Rewrite the full material exactly; no line may be skipped.

──────

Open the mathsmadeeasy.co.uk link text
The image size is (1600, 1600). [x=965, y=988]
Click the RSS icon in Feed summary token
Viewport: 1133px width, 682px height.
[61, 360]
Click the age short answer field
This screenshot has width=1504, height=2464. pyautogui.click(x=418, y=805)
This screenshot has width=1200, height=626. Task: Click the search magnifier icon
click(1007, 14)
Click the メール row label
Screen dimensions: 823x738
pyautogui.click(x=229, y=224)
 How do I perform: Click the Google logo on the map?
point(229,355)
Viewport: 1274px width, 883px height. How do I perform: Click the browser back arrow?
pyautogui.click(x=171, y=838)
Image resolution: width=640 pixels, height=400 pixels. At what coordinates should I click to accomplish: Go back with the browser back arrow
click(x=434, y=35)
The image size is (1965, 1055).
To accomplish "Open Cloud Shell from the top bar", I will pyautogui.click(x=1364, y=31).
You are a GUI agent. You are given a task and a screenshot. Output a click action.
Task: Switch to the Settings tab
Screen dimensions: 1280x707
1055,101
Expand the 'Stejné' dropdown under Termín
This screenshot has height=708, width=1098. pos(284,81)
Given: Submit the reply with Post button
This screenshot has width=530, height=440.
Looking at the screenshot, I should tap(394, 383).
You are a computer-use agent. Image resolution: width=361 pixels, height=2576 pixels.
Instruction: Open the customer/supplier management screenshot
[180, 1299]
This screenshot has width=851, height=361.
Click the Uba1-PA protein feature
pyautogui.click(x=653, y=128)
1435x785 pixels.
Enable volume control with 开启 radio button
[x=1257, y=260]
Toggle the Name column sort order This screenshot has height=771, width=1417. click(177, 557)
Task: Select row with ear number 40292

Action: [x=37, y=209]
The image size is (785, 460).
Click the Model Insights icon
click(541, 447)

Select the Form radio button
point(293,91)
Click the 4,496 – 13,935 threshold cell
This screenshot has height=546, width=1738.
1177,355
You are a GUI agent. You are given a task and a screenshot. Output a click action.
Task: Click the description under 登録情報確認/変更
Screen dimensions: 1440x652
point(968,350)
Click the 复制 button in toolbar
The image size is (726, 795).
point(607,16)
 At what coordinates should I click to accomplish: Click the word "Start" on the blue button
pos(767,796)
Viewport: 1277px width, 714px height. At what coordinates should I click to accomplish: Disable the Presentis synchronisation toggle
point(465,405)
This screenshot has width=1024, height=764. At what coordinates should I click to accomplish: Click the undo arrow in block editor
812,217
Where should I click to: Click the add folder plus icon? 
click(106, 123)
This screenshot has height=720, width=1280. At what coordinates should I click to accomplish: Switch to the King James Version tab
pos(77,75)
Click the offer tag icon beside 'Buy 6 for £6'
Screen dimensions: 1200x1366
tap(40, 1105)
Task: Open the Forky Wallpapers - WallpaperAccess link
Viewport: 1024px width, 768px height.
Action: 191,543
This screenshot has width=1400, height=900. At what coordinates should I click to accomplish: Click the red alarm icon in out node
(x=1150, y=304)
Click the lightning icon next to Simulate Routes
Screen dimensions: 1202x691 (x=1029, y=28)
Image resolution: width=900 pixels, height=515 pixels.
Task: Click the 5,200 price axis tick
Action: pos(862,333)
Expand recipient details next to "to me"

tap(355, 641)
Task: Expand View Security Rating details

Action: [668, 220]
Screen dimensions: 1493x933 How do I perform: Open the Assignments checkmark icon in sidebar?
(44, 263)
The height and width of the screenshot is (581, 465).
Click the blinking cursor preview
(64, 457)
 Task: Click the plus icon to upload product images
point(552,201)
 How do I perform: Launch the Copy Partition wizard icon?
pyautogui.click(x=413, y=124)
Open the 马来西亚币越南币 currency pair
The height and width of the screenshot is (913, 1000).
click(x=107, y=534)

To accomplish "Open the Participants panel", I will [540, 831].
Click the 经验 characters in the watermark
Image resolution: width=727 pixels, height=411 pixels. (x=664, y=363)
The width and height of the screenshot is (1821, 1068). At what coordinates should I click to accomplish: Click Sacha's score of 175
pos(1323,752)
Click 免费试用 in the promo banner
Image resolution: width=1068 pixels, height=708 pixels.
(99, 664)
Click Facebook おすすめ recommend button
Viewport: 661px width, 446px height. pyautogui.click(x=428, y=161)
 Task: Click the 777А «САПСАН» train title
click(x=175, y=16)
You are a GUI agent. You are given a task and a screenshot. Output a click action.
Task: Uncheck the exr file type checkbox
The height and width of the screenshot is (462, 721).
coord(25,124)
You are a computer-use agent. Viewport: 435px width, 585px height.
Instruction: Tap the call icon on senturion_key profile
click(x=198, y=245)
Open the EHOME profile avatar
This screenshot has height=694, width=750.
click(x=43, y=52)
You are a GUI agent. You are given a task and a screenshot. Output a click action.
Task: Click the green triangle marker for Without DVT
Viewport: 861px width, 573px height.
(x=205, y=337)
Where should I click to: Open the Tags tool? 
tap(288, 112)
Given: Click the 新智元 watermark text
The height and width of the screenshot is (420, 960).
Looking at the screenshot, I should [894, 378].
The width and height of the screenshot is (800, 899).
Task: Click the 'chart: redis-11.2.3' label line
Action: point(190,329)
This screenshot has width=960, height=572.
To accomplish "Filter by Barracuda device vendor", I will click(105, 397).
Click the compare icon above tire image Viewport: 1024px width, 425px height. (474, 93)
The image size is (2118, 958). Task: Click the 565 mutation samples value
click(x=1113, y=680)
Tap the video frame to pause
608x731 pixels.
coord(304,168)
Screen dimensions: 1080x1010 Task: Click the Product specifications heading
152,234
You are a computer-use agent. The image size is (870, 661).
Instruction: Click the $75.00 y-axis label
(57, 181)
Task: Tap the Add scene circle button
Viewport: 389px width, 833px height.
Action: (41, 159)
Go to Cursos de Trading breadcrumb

──────

Response ▸
Open the mathsmadeeasy.co.uk link text
The image size is (1600, 1600). [x=965, y=988]
Click the RSS icon in Feed summary token
Viewport: 1133px width, 682px height.
[61, 360]
Click the age short answer field
This screenshot has width=1504, height=2464. pyautogui.click(x=418, y=805)
This screenshot has width=1200, height=626. Task: Click the search magnifier icon
click(1007, 14)
Click the メール row label
Screen dimensions: 823x738
pyautogui.click(x=229, y=224)
 How do I perform: Click the Google logo on the map?
point(229,355)
Viewport: 1274px width, 883px height. How do I perform: Click the browser back arrow?
pyautogui.click(x=171, y=838)
Image resolution: width=640 pixels, height=400 pixels. At what coordinates should I click to accomplish: Go back with the browser back arrow
click(x=434, y=35)
The image size is (1965, 1055).
To accomplish "Open Cloud Shell from the top bar", I will pyautogui.click(x=1364, y=31).
You are a GUI agent. You are given a task and a screenshot. Output a click action.
Task: Switch to the Settings tab
Screen dimensions: 1280x707
1055,101
Expand the 'Stejné' dropdown under Termín
This screenshot has height=708, width=1098. pos(284,81)
Given: Submit the reply with Post button
This screenshot has width=530, height=440.
Looking at the screenshot, I should tap(394, 383).
You are a computer-use agent. Image resolution: width=361 pixels, height=2576 pixels.
Instruction: Open the customer/supplier management screenshot
[180, 1299]
This screenshot has width=851, height=361.
Click the Uba1-PA protein feature
pyautogui.click(x=653, y=128)
1435x785 pixels.
Enable volume control with 开启 radio button
[x=1257, y=260]
Toggle the Name column sort order This screenshot has height=771, width=1417. click(177, 557)
Task: Select row with ear number 40292

Action: [x=37, y=209]
The image size is (785, 460).
Click the Model Insights icon
click(541, 447)

Select the Form radio button
point(293,91)
Click the 4,496 – 13,935 threshold cell
This screenshot has height=546, width=1738.
1177,355
You are a GUI agent. You are given a task and a screenshot. Output a click action.
Task: Click the description under 登録情報確認/変更
Screen dimensions: 1440x652
point(968,350)
Click the 复制 button in toolbar
The image size is (726, 795).
point(607,16)
 At what coordinates should I click to accomplish: Click the word "Start" on the blue button
pos(767,796)
Viewport: 1277px width, 714px height. At what coordinates should I click to accomplish: Disable the Presentis synchronisation toggle
point(465,405)
This screenshot has width=1024, height=764. At what coordinates should I click to accomplish: Click the undo arrow in block editor
812,217
Where should I click to: Click the add folder plus icon? 
click(106, 123)
This screenshot has height=720, width=1280. At what coordinates should I click to accomplish: Switch to the King James Version tab
pos(77,75)
Click the offer tag icon beside 'Buy 6 for £6'
Screen dimensions: 1200x1366
tap(40, 1105)
Task: Open the Forky Wallpapers - WallpaperAccess link
Viewport: 1024px width, 768px height.
Action: 191,543
This screenshot has width=1400, height=900. At what coordinates should I click to accomplish: Click the red alarm icon in out node
(x=1150, y=304)
Click the lightning icon next to Simulate Routes
Screen dimensions: 1202x691 (x=1029, y=28)
Image resolution: width=900 pixels, height=515 pixels.
Task: Click the 5,200 price axis tick
Action: pos(862,333)
Expand recipient details next to "to me"

tap(355, 641)
Task: Expand View Security Rating details

Action: [668, 220]
Screen dimensions: 1493x933 How do I perform: Open the Assignments checkmark icon in sidebar?
(44, 263)
The height and width of the screenshot is (581, 465).
Click the blinking cursor preview
(64, 457)
 Task: Click the plus icon to upload product images
point(552,201)
 How do I perform: Launch the Copy Partition wizard icon?
pyautogui.click(x=413, y=124)
Open the 马来西亚币越南币 currency pair
The height and width of the screenshot is (913, 1000).
click(x=107, y=534)

To accomplish "Open the Participants panel", I will [540, 831].
Click the 经验 characters in the watermark
Image resolution: width=727 pixels, height=411 pixels. (x=664, y=363)
The width and height of the screenshot is (1821, 1068). At what coordinates should I click to accomplish: Click Sacha's score of 175
pos(1323,752)
Click 免费试用 in the promo banner
Image resolution: width=1068 pixels, height=708 pixels.
(99, 664)
Click Facebook おすすめ recommend button
Viewport: 661px width, 446px height. pyautogui.click(x=428, y=161)
 Task: Click the 777А «САПСАН» train title
click(x=175, y=16)
You are a GUI agent. You are given a task and a screenshot. Output a click action.
Task: Uncheck the exr file type checkbox
The height and width of the screenshot is (462, 721).
coord(25,124)
You are a computer-use agent. Viewport: 435px width, 585px height.
Instruction: Tap the call icon on senturion_key profile
click(x=198, y=245)
Open the EHOME profile avatar
This screenshot has height=694, width=750.
click(x=43, y=52)
You are a GUI agent. You are given a task and a screenshot. Output a click action.
Task: Click the green triangle marker for Without DVT
Viewport: 861px width, 573px height.
(x=205, y=337)
Where should I click to: Open the Tags tool? 
tap(288, 112)
Given: Click the 新智元 watermark text
The height and width of the screenshot is (420, 960).
Looking at the screenshot, I should [894, 378].
The width and height of the screenshot is (800, 899).
Task: Click the 'chart: redis-11.2.3' label line
Action: point(190,329)
This screenshot has width=960, height=572.
To accomplish "Filter by Barracuda device vendor", I will click(105, 397).
Click the compare icon above tire image Viewport: 1024px width, 425px height. (474, 93)
The image size is (2118, 958). Task: Click the 565 mutation samples value
click(x=1113, y=680)
Tap the video frame to pause
608x731 pixels.
coord(304,168)
Screen dimensions: 1080x1010 Task: Click the Product specifications heading
152,234
You are a computer-use agent. The image size is (870, 661).
Instruction: Click the $75.00 y-axis label
(57, 181)
Task: Tap the Add scene circle button
Viewport: 389px width, 833px height.
Action: (41, 159)
Go to Cursos de Trading breadcrumb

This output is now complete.